17 авг. 2009 г.

Джон Фаулз — Волхв (3/3)

Фаулз Волхв

The Magus (1965)


*  Всякая смерть – неизлечимая рана для жизненной полноты; всякая смерть – неутолимая боль, неизгладимый грех, неизбывная горечь.

*  Наши проблемы – это прежде всего то, что мы сами о них думаем.

*  Любой судья и сам рано или поздно становится подсудимым; приговор ему выносят вынесенные им приговоры.

*  Чем глубже вы осознаете свободу, тем меньше ею обладаете.

*  – Подчас любовь – это просто твоя способность любить, а не заслуга того, кого любишь.

*  Секс отличается от других удовольствий интенсивностью, но не качеством. Что это лишь часть, причем не главная, тех человеческих отношений, что зовутся любовью. И что главная часть – это искренность, выстраданное доверие сердца к сердцу. Или, если угодно, души к душе. Что физическая измена – лишь следствие измены духовной. Ибо люди, которые подарили друг другу любовь, не имеют права лгать.

*  – Злость редко кого красит.

*  Получить ответ – все равно, что умереть.

*  Есть только одна истина, только одна мораль, один грех, одно преступление: «Не терзай ближнего своего понапрасну».

*  Иногда красота – это внешнее. Как обертка подарка. Но не сам подарок.




*  – Хотелось бы также, чтоб вы усвоили: эта история могла произойти лишь в том мире, где мужчина ставит себя выше женщины. В том мире, который американцы называют миром настоящих мужчин. В мире этом правят грубая сила, сумрачная гордыня, ложные приоритеты и пещерный идиотизм. Мужчинам нравится воевать потому, что это занятие придает им важности.
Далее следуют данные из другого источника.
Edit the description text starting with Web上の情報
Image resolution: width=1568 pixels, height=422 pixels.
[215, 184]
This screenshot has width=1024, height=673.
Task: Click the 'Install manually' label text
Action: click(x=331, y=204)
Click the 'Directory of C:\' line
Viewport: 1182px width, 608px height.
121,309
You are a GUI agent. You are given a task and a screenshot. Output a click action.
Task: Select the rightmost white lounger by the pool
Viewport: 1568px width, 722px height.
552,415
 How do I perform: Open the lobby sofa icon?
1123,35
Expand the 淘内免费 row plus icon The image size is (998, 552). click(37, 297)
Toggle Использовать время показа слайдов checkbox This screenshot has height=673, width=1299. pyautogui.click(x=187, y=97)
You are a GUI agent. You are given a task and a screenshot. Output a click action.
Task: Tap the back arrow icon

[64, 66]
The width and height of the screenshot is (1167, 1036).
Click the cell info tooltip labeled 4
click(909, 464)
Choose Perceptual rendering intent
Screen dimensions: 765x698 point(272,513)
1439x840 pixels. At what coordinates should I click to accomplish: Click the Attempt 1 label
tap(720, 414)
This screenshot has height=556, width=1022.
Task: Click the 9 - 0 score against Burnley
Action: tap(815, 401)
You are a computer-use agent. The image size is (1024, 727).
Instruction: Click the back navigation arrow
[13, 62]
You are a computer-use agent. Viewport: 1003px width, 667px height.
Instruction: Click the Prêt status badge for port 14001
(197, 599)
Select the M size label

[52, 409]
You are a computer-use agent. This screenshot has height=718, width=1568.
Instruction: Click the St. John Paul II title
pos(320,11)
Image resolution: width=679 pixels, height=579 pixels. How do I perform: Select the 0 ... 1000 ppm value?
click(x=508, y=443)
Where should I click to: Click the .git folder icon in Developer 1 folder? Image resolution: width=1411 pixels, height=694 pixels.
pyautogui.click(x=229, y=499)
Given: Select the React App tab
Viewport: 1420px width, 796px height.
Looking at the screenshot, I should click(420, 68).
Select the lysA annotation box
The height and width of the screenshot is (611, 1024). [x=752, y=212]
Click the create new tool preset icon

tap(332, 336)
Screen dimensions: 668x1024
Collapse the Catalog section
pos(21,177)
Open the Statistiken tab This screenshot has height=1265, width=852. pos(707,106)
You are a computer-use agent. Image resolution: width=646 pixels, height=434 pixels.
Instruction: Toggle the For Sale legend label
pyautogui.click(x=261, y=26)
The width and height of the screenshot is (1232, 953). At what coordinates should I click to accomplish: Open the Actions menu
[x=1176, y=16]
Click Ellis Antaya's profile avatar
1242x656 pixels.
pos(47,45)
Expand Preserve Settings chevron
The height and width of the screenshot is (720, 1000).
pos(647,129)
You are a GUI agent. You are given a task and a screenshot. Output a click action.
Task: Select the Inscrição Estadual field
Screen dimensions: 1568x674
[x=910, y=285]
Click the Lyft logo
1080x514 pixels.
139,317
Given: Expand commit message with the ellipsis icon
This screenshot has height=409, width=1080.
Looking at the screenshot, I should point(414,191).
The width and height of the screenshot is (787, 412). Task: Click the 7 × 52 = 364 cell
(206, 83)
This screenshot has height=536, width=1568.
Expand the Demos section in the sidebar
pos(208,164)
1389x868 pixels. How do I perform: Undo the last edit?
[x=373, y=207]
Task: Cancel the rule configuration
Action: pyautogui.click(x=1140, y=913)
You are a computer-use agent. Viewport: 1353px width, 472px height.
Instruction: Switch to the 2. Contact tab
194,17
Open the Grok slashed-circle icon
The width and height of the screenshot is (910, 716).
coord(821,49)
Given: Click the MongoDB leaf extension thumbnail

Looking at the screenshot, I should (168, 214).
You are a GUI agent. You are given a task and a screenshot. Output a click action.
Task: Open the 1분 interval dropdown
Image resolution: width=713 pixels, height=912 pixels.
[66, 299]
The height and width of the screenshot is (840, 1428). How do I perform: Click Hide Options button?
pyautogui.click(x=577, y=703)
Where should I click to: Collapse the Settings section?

Потому, что иначе женщины, как мужчинам кажется, вечно будут потешаться над ними. А во время войны женщина при желании может быть умалена до состояния объекта. В этом и заключается основная разница между полами. Мужчина воспринимает объект, женщина – взаимоотношения объектов. Нуждаются ли объекты друг в друге, любят ли, утоляют ли друг друга. Это добавочное измерение души, которого мужчины лишены, делает войну отвратительной и непостижимой в глазах истинных женщин. Хотите знать, что такое война? Война – это психоз, порожденный чьим-то неумением прозревать взаимоотношения вещей. Наши взаимоотношения с ближними своими. С экономикой, историей. Но прежде всего – с ничто. Со смертью.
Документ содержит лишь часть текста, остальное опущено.